_Text segment_:
▼▼▼

An honor roll student at Episcopal Day School in Augusta, Brown says she was studying ballet at age 8 and later realized her skill for teaching. Through her love of ballet, she made a career of both for more than two decades, leading to her entry into the prestigious Paradigm dance ensemble and to a Bessie Award, one of the top awards in the dance performance industry.

Dance always will be her passion, and it has led her to Rochester to take the lead of the organization founded by Garth Fagan. She hopes to bring the unique Fagan dance style to wider audiences, first by systematizing it and then by making it more easily available, especially to young dancers.

“Let’s codify it so everyone is teaching the same way,” Brown says. “This is the way we’re going to teach, develop a curriculum. What I said to Garth was ‘You have a technique you created. Let’s show its importance, codify it and determine how to teach it to sustain its legacy.’”

▲▲▲

_Given information_:
▼▼▼

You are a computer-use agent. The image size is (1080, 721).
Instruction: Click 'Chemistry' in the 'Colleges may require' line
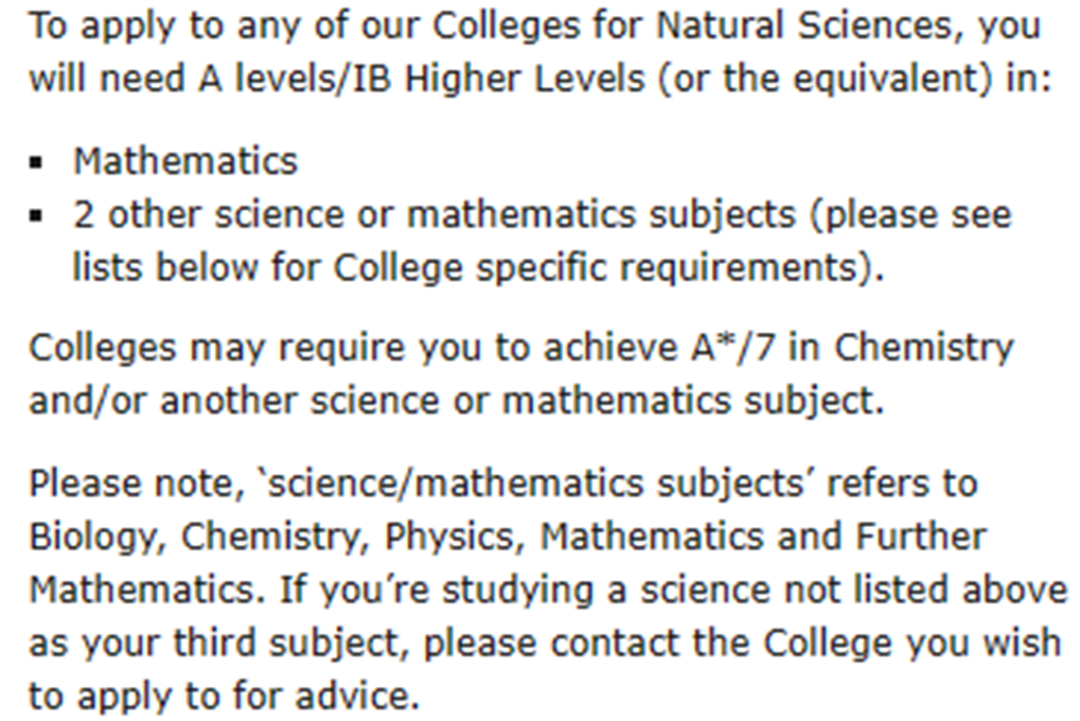point(924,348)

▲▲▲

_Task list_:
A – Please say whether each statement agrees with the profile of Brown, answering yes or no and quoting the deciding words: (i) Brown was studying ballet at age 8. (ii) Brown founded the organization she now leads in Rochester. (iii) Brown hopes to make the Fagan dance style more easily available, especially to young dancers.
B – Write the next part of the profile of Brown, picking up after its final sentence.

_Responses by task_:
A –
(i) Yes: "she was studying ballet at age 8"
(ii) No: "the organization founded by Garth Fagan"
(iii) Yes: "making it more easily available, especially to young dancers"

B –
Brown oversees a staff that includes a five-member leadership team and 15 dance company members. She manages an annual budget of $1.2 million.

Last year marked the 45th anniversary of Garth Fagan Dance. Garth Fagan is artistic director, president and chief choreographer of the company and is currently in the studio choreographing a new work for the annual Nazareth season. He hired Brown as executive director to succeed Ruby Lockhart.

The company has performed throughout the United States and in Europe, Asia and the Middle East. Five dance troupe members have won the Bessie Award: Garth Fagan, Steve Humphrey, Norwood Pennewell, Natalie Rogers-Cropper and Sharon Skepple Mayfield. The school provides cultural and educational programming, including its six week Summer Movement Institute that offers an entry point into dance for children.

Forming alliances
Brown says her biggest challenge is managing the work necessary to run the company with a limited staff. The best way to solve that is to call on the community for support, and Brown already has introduced herself to several potential allies, she says, including officials in the Rochester mayor’s office and at the Rochester Area Community Foundation.

An idea she has for unused space at the Garth Fagan Dance studio at 50 Chestnut St. turned into a proposal she submitted to Mayor Lovely Warren with some unofficial guidance from the Rochester Downtown Development Corp.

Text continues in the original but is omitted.